Aim of the exercise - Output each entry exactly; skip nothing.

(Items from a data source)
------------------------------
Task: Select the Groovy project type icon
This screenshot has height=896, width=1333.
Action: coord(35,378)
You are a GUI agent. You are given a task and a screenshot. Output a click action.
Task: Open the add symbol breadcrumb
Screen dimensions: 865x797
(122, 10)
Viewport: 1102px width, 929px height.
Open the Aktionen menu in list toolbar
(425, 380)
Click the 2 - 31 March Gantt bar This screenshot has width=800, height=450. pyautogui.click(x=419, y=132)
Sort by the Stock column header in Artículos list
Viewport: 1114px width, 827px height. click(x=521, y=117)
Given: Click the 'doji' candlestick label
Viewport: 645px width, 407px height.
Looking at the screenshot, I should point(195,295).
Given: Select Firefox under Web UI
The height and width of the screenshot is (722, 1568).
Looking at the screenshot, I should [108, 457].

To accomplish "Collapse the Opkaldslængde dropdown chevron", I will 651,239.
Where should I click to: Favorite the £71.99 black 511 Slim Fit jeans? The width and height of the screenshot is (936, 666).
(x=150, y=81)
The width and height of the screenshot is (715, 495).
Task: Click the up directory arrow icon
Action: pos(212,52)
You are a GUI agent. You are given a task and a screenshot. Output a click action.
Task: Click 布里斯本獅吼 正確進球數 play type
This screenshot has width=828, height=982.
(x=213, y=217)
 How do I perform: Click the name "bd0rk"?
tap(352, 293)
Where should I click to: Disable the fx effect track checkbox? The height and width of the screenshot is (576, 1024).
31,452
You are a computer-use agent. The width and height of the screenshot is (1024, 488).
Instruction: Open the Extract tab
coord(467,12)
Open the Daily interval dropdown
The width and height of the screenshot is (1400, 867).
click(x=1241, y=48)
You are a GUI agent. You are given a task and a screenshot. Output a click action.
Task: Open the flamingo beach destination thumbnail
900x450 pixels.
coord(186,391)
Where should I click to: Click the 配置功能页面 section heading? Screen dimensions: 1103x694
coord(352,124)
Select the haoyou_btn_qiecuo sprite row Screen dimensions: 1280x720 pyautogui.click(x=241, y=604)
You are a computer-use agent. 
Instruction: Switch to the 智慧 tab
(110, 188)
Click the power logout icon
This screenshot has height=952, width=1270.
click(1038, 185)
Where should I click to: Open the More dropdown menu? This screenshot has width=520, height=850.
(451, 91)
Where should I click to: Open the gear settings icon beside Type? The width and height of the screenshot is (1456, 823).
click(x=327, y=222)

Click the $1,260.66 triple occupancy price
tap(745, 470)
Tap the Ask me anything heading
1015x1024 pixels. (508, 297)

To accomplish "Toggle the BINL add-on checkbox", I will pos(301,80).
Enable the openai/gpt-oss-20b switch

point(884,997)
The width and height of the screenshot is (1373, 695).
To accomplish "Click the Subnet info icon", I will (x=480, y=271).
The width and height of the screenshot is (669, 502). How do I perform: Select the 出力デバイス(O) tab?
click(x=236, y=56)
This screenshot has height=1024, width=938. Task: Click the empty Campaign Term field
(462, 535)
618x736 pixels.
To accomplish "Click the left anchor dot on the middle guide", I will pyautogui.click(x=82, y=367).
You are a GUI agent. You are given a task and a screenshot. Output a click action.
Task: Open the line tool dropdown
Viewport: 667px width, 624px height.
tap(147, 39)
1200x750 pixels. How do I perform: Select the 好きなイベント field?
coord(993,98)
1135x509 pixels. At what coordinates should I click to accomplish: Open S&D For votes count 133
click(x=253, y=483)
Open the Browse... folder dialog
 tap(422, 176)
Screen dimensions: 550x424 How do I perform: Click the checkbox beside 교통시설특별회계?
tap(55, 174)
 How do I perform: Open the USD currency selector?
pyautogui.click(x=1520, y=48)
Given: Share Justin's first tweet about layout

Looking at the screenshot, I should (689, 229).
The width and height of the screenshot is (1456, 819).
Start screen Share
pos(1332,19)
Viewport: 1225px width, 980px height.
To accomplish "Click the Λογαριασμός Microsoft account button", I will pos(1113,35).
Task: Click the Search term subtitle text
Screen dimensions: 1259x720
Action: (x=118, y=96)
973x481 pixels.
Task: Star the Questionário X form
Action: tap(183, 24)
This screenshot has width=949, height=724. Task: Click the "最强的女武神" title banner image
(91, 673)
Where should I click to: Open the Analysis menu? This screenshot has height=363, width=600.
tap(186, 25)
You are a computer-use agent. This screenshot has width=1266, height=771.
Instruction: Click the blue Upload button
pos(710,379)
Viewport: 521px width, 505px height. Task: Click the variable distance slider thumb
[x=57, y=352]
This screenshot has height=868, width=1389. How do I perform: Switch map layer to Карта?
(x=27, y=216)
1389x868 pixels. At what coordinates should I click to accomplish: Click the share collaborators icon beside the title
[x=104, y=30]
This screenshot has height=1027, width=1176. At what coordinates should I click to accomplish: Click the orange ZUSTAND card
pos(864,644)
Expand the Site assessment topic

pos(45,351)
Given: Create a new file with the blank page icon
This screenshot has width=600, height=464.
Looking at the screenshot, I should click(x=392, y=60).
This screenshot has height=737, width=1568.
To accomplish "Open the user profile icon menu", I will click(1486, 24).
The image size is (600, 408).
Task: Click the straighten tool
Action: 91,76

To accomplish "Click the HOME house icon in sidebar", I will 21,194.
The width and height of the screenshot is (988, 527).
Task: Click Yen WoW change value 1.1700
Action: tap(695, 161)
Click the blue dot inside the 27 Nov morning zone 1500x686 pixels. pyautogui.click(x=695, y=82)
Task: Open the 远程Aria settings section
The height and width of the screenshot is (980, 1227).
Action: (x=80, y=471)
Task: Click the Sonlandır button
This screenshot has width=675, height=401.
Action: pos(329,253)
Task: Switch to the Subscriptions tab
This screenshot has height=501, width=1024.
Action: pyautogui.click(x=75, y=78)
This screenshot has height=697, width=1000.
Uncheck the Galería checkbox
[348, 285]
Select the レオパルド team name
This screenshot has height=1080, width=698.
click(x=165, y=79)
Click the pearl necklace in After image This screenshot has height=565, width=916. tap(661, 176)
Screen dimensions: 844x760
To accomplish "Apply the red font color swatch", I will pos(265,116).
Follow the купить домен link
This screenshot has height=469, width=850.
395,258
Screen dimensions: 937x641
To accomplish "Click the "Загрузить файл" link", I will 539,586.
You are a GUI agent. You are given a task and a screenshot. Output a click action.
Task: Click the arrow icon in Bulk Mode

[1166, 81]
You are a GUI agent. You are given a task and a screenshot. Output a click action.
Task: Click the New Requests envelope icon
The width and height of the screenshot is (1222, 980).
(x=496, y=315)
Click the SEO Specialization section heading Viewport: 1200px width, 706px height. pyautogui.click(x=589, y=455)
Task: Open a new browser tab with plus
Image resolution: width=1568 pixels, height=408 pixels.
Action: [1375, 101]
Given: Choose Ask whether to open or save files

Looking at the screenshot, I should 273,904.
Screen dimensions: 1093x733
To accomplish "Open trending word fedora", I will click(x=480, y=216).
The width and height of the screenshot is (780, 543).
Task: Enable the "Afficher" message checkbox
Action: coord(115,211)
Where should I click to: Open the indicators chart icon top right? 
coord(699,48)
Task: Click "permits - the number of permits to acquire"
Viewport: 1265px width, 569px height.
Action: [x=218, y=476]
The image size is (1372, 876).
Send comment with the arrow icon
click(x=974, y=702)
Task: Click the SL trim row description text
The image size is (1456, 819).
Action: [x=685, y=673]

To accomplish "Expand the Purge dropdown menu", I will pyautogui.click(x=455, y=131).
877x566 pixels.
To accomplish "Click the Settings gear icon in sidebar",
------------------------------
Solution to this exercise -
Task: Select the Groovy project type icon
This screenshot has height=896, width=1333.
Action: coord(35,378)
You are a GUI agent. You are given a task and a screenshot. Output a click action.
Task: Open the add symbol breadcrumb
Screen dimensions: 865x797
(122, 10)
Viewport: 1102px width, 929px height.
Open the Aktionen menu in list toolbar
(425, 380)
Click the 2 - 31 March Gantt bar This screenshot has width=800, height=450. pyautogui.click(x=419, y=132)
Sort by the Stock column header in Artículos list
Viewport: 1114px width, 827px height. click(x=521, y=117)
Given: Click the 'doji' candlestick label
Viewport: 645px width, 407px height.
Looking at the screenshot, I should point(195,295).
Given: Select Firefox under Web UI
The height and width of the screenshot is (722, 1568).
Looking at the screenshot, I should [108, 457].

To accomplish "Collapse the Opkaldslængde dropdown chevron", I will 651,239.
Where should I click to: Favorite the £71.99 black 511 Slim Fit jeans? The width and height of the screenshot is (936, 666).
(x=150, y=81)
The width and height of the screenshot is (715, 495).
Task: Click the up directory arrow icon
Action: pos(212,52)
You are a GUI agent. You are given a task and a screenshot. Output a click action.
Task: Click 布里斯本獅吼 正確進球數 play type
This screenshot has width=828, height=982.
(x=213, y=217)
 How do I perform: Click the name "bd0rk"?
tap(352, 293)
Where should I click to: Disable the fx effect track checkbox? The height and width of the screenshot is (576, 1024).
31,452
You are a computer-use agent. The width and height of the screenshot is (1024, 488).
Instruction: Open the Extract tab
coord(467,12)
Open the Daily interval dropdown
The width and height of the screenshot is (1400, 867).
click(x=1241, y=48)
You are a GUI agent. You are given a task and a screenshot. Output a click action.
Task: Open the flamingo beach destination thumbnail
900x450 pixels.
coord(186,391)
Where should I click to: Click the 配置功能页面 section heading? Screen dimensions: 1103x694
coord(352,124)
Select the haoyou_btn_qiecuo sprite row Screen dimensions: 1280x720 pyautogui.click(x=241, y=604)
You are a computer-use agent. 
Instruction: Switch to the 智慧 tab
(110, 188)
Click the power logout icon
This screenshot has height=952, width=1270.
click(1038, 185)
Where should I click to: Open the More dropdown menu? This screenshot has width=520, height=850.
(451, 91)
Where should I click to: Open the gear settings icon beside Type? The width and height of the screenshot is (1456, 823).
click(x=327, y=222)

Click the $1,260.66 triple occupancy price
tap(745, 470)
Tap the Ask me anything heading
1015x1024 pixels. (508, 297)

To accomplish "Toggle the BINL add-on checkbox", I will pos(301,80).
Enable the openai/gpt-oss-20b switch

point(884,997)
The width and height of the screenshot is (1373, 695).
To accomplish "Click the Subnet info icon", I will (x=480, y=271).
The width and height of the screenshot is (669, 502). How do I perform: Select the 出力デバイス(O) tab?
click(x=236, y=56)
This screenshot has height=1024, width=938. Task: Click the empty Campaign Term field
(462, 535)
618x736 pixels.
To accomplish "Click the left anchor dot on the middle guide", I will pyautogui.click(x=82, y=367).
You are a GUI agent. You are given a task and a screenshot. Output a click action.
Task: Open the line tool dropdown
Viewport: 667px width, 624px height.
tap(147, 39)
1200x750 pixels. How do I perform: Select the 好きなイベント field?
coord(993,98)
1135x509 pixels. At what coordinates should I click to accomplish: Open S&D For votes count 133
click(x=253, y=483)
Open the Browse... folder dialog
 tap(422, 176)
Screen dimensions: 550x424 How do I perform: Click the checkbox beside 교통시설특별회계?
tap(55, 174)
 How do I perform: Open the USD currency selector?
pyautogui.click(x=1520, y=48)
Given: Share Justin's first tweet about layout

Looking at the screenshot, I should (689, 229).
The width and height of the screenshot is (1456, 819).
Start screen Share
pos(1332,19)
Viewport: 1225px width, 980px height.
To accomplish "Click the Λογαριασμός Microsoft account button", I will pos(1113,35).
Task: Click the Search term subtitle text
Screen dimensions: 1259x720
Action: (x=118, y=96)
973x481 pixels.
Task: Star the Questionário X form
Action: tap(183, 24)
This screenshot has width=949, height=724. Task: Click the "最强的女武神" title banner image
(91, 673)
Where should I click to: Open the Analysis menu? This screenshot has height=363, width=600.
tap(186, 25)
You are a computer-use agent. This screenshot has width=1266, height=771.
Instruction: Click the blue Upload button
pos(710,379)
Viewport: 521px width, 505px height. Task: Click the variable distance slider thumb
[x=57, y=352]
This screenshot has height=868, width=1389. How do I perform: Switch map layer to Карта?
(x=27, y=216)
1389x868 pixels. At what coordinates should I click to accomplish: Click the share collaborators icon beside the title
[x=104, y=30]
This screenshot has height=1027, width=1176. At what coordinates should I click to accomplish: Click the orange ZUSTAND card
pos(864,644)
Expand the Site assessment topic

pos(45,351)
Given: Create a new file with the blank page icon
This screenshot has width=600, height=464.
Looking at the screenshot, I should click(x=392, y=60).
This screenshot has height=737, width=1568.
To accomplish "Open the user profile icon menu", I will click(1486, 24).
The image size is (600, 408).
Task: Click the straighten tool
Action: 91,76

To accomplish "Click the HOME house icon in sidebar", I will 21,194.
The width and height of the screenshot is (988, 527).
Task: Click Yen WoW change value 1.1700
Action: tap(695, 161)
Click the blue dot inside the 27 Nov morning zone 1500x686 pixels. pyautogui.click(x=695, y=82)
Task: Open the 远程Aria settings section
The height and width of the screenshot is (980, 1227).
Action: (x=80, y=471)
Task: Click the Sonlandır button
This screenshot has width=675, height=401.
Action: pos(329,253)
Task: Switch to the Subscriptions tab
This screenshot has height=501, width=1024.
Action: pyautogui.click(x=75, y=78)
This screenshot has height=697, width=1000.
Uncheck the Galería checkbox
[348, 285]
Select the レオパルド team name
This screenshot has height=1080, width=698.
click(x=165, y=79)
Click the pearl necklace in After image This screenshot has height=565, width=916. tap(661, 176)
Screen dimensions: 844x760
To accomplish "Apply the red font color swatch", I will pos(265,116).
Follow the купить домен link
This screenshot has height=469, width=850.
395,258
Screen dimensions: 937x641
To accomplish "Click the "Загрузить файл" link", I will 539,586.
You are a GUI agent. You are given a task and a screenshot. Output a click action.
Task: Click the arrow icon in Bulk Mode

[1166, 81]
You are a GUI agent. You are given a task and a screenshot. Output a click action.
Task: Click the New Requests envelope icon
The width and height of the screenshot is (1222, 980).
(x=496, y=315)
Click the SEO Specialization section heading Viewport: 1200px width, 706px height. pyautogui.click(x=589, y=455)
Task: Open a new browser tab with plus
Image resolution: width=1568 pixels, height=408 pixels.
Action: [1375, 101]
Given: Choose Ask whether to open or save files

Looking at the screenshot, I should 273,904.
Screen dimensions: 1093x733
To accomplish "Open trending word fedora", I will click(x=480, y=216).
The width and height of the screenshot is (780, 543).
Task: Enable the "Afficher" message checkbox
Action: coord(115,211)
Where should I click to: Open the indicators chart icon top right? 
coord(699,48)
Task: Click "permits - the number of permits to acquire"
Viewport: 1265px width, 569px height.
Action: [x=218, y=476]
The image size is (1372, 876).
Send comment with the arrow icon
click(x=974, y=702)
Task: Click the SL trim row description text
The image size is (1456, 819).
Action: [x=685, y=673]

To accomplish "Expand the Purge dropdown menu", I will pyautogui.click(x=455, y=131).
877x566 pixels.
To accomplish "Click the Settings gear icon in sidebar",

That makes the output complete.